Stated task: Quote each of the following items verbatim, reproducing every line of text but omitting the pictures from your answer.

Entries:
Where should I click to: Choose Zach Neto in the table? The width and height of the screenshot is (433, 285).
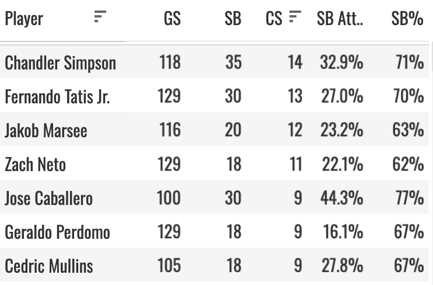tap(36, 164)
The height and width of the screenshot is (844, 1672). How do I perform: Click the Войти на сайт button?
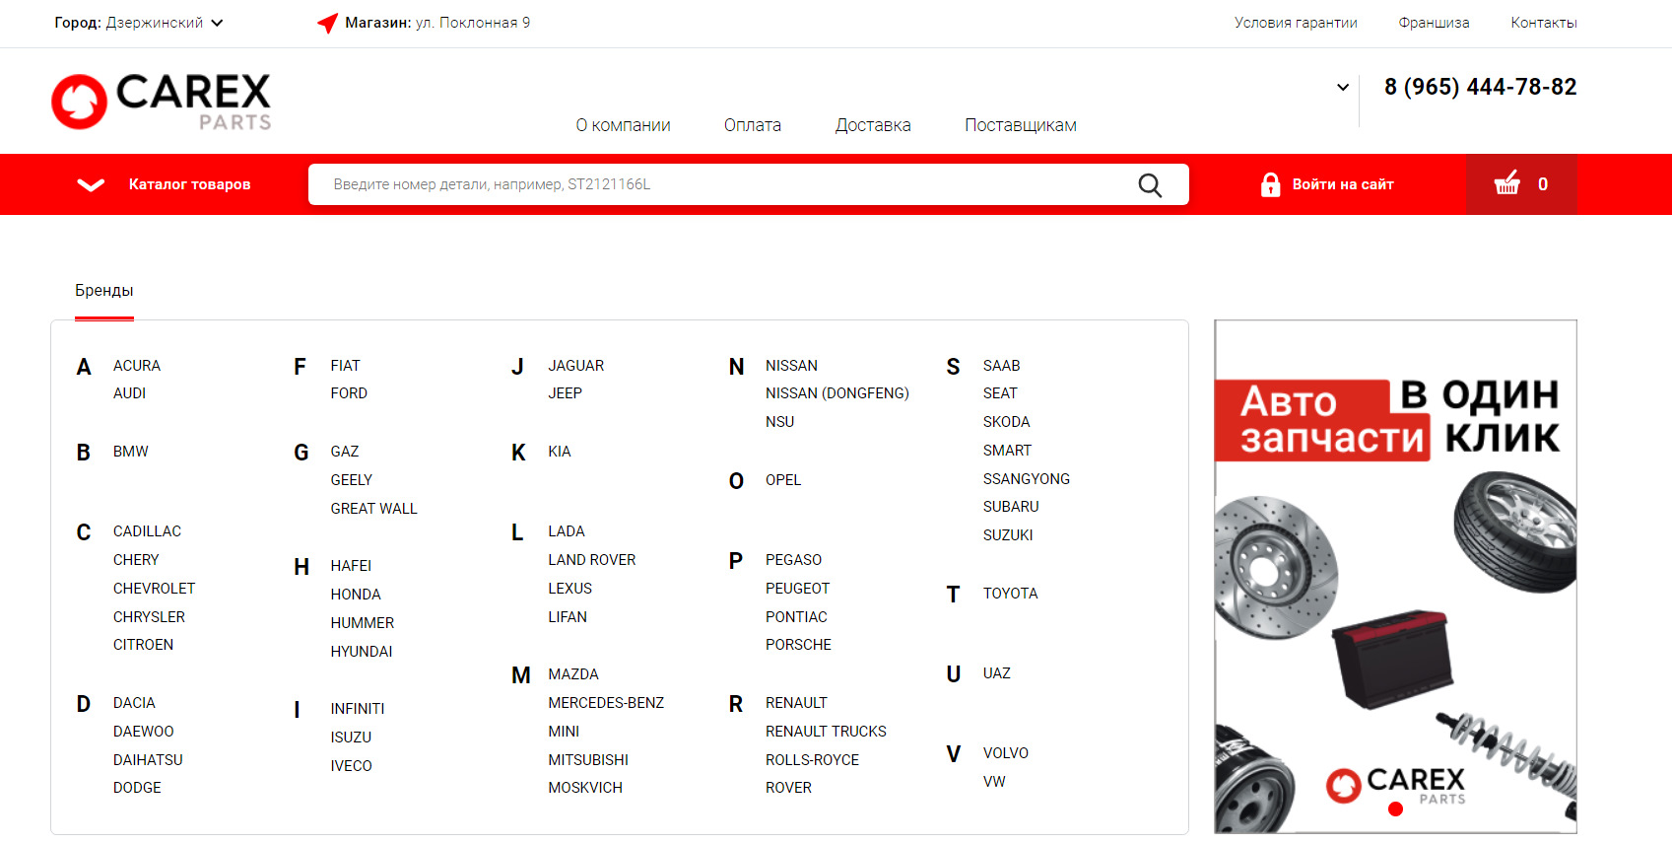coord(1342,184)
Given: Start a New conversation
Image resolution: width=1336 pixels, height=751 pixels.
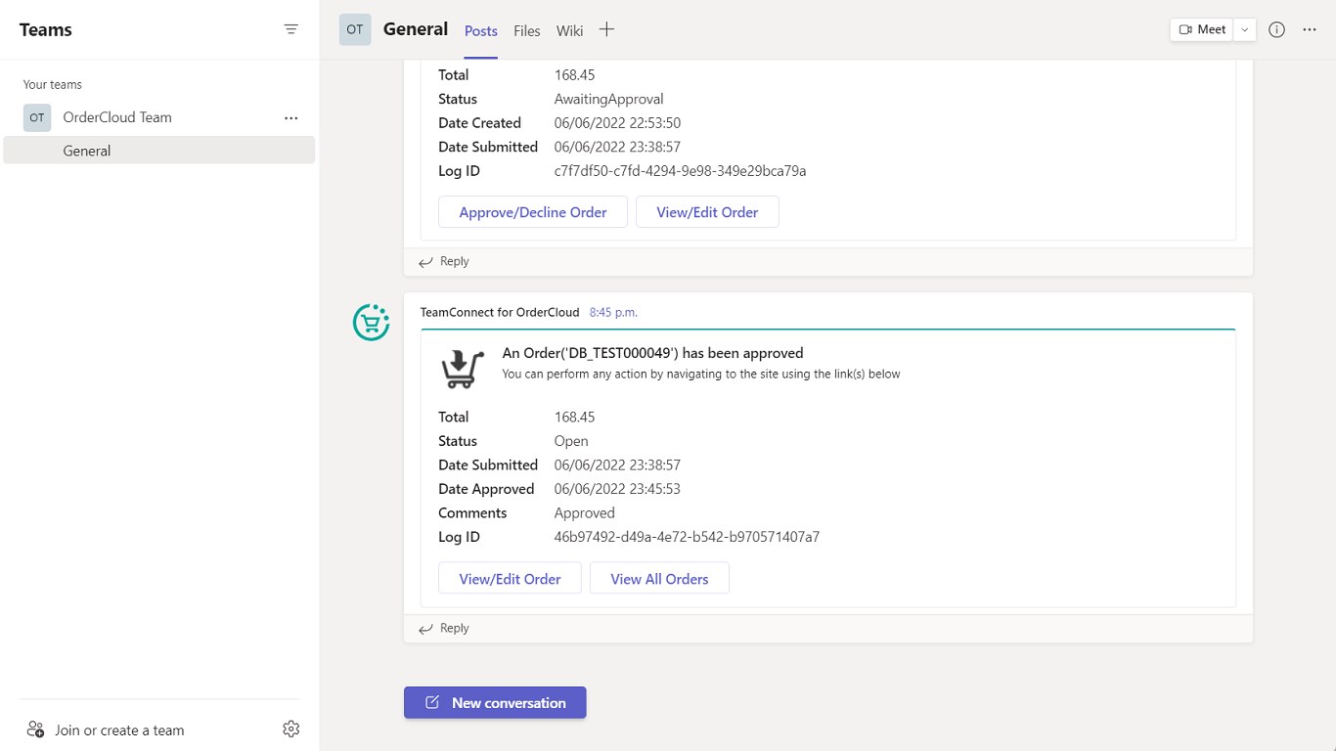Looking at the screenshot, I should (495, 702).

Written solution:
Where should I click to: Choose Zach Neto in the table? The width and height of the screenshot is (433, 285).
tap(36, 164)
The height and width of the screenshot is (844, 1672). How do I perform: Click the Войти на сайт button?
coord(1342,184)
Given: Start a New conversation
Image resolution: width=1336 pixels, height=751 pixels.
Looking at the screenshot, I should (495, 702).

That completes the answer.